Can STAR WARS Pull Off a Show About a Villain? Why MAUL - SHADOW LORD is Taking a Big Swing and So Far, It’s Working

Star Wars has always been pretty clear about where it stands. You know who the heroes and the villains are. You know what the story is trying to say. Even when things get complicated, there is usually a moral center holding everything together.

That is part of what makes the franchise feel timeless. It leans into myth, good versus evil, and choices that define who you are.

So when a series like Star Wars: Maul - Shadow Lord comes along and says, what if we build a story around one of the franchise’s most dangerous villains, it raises a real question. Can Star Wars actually pull that off? Because this isn’t just a tonal shift. It’s a structural one.

“Star Wars… is a very moral mythology,” Sam Witwer explains in an interview with io9. “And I don’t think any of us had a taste to do a show where a guy is just going around hurting people you know that’s just a little bit of a bummer.”

That’s the challenge right there. A show centered on Darth Maul cannot just be violence and chaos. That might work in short bursts, but over the course of a full series, it becomes exhausting. It disconnects the audience and strips away the emotional core that Star Wars relies on.

So the question becomes, how do you tell a story about a villain without losing what makes Star Wars feel like Star Wars?

The answer, at least so far, seems to be leaning into complexity. Instead of trying to turn Maul into something he’s not, the series is exploring what makes him tick. Not to justify him, not to redeem him, but to understand him.

“But a conflicted character, surrounded by a variety of characters across the entire moral spectrum, including some characters who are very, very good, boy, that is an interesting show, if you can pull that off,” Witwer says.

It’s not about turning Maul into a hero. It’s about placing him in a world where his perspective clashes with others in meaningful and interesting ways. Where his choices have weight and his actions create ripple effects that push against the moral framework of the galaxy.

And right now, in the middle of Season 1, it is working. Fans are responding to what the story is delivering. Not because Maul has suddenly become likable in a traditional sense, but because the show is giving audiences something to engage with beyond surface-level conflict.

It’s digging into the tension between who he is, what he was trained to be, and what he is starting to question. That creates a different kind of investment.

You’re not watching to see him save the day. You are watching to see how far he will go, what lines he might cross, and whether there is any version of him that can exist outside of the role he was built for.

That unpredictability is part of the appeal. It also opens the door to storytelling that feels fresh within the Star Wars universe. When you center a narrative on a character like Maul, you are not bound by the same expectations that come with a traditional hero’s journey.

You can explore darker themes and sit in uncomfortable spaces. You can let scenes breathe in ways that are driven more by psychology than action, but there is still a balancing act.

Because Star Wars cannot completely abandon its moral foundation. That’s what gives the story its shape. That is what keeps it grounded, even when it ventures into darker territory.

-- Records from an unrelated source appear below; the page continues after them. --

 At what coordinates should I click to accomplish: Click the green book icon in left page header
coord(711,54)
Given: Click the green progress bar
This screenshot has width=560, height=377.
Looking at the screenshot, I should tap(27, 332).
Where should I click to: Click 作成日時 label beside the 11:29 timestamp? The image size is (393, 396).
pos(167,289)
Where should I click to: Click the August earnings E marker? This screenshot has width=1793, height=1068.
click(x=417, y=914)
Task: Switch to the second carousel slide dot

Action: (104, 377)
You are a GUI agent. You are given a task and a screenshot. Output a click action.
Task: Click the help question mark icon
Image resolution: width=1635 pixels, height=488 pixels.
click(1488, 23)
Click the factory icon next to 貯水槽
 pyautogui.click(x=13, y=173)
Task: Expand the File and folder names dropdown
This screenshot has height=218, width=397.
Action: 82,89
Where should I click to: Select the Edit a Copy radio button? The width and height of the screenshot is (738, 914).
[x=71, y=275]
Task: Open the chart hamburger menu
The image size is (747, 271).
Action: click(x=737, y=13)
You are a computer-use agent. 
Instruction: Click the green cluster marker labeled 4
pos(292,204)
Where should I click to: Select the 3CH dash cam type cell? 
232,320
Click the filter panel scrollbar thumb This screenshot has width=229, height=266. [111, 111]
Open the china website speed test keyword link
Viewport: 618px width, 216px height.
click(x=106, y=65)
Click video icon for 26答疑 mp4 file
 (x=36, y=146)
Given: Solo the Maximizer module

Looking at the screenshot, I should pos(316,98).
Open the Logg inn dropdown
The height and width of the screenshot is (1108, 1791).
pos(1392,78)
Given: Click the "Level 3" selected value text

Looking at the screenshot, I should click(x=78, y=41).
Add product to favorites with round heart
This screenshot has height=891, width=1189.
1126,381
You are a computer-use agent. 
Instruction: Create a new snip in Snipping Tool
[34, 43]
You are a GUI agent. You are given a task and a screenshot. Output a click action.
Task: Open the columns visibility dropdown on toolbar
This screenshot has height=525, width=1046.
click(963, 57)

That’s why the supporting cast matters so much. By surrounding Maul with characters who represent different points on the moral spectrum, the show creates contrast. It gives the audience something to hold onto and allows the story to explore darker ideas without losing its sense of direction.

This keeps Maul from becoming the sole voice of the narrative because if everything is filtered through him alone, the story risks collapsing into a single perspective that lacks tension. The moment you introduce characters who challenge him, who see the galaxy differently, who push back against his worldview, the story opens up.

That’s where the real strength of this approach lies. It’s not just about telling a story from a villain’s point of view. It’s about building a world where that point of view is constantly being tested, and Maul is the perfect character for that kind of exploration.

He’s not a clean villain purely driven by one simple goal. He’s layered and conflicted. He questions things, but he does not always land in a better place. He sees flaws in the system, but he is not equipped to fix them in a way that aligns with traditional heroism.

That makes him unpredictable, and unpredictability, when handled correctly, is one of the most engaging things a story can offer. It keeps the audience leaning forward, and keeps the stakes feeling real. It makes every decision feel like it could shift the entire direction of the narrative.

That is what Maul - Shadow Lord is tapping into right now. The show is inviting you to step into his perspective and sit with the tension that comes from it. That‘s a different kind of storytelling for Star Wars, and so far, it’s landing.

There is always a risk when a franchise steps outside of its established structure. It can feel off. It can lose what made it resonate in the first place. But when it works, it expands what the franchise is capable of.

That is what we are seeing here. A story that stays rooted in the core ideas of Star Wars while pushing into new territory. A character who challenges the boundaries of what a Star Wars lead can be. A series that trusts its audience to engage with something a little more complicated.

And right now, fans seem to be all in. If Star Wars can make a show centered on a character like Darth Maul feel this engaging, this layered, and this worth watching week to week, then it opens the door to all kinds of stories that might not have felt possible before.

It proves that the galaxy is big enough for more than just heroes. Sometimes, the most interesting stories come from the characters who were never meant to carry them.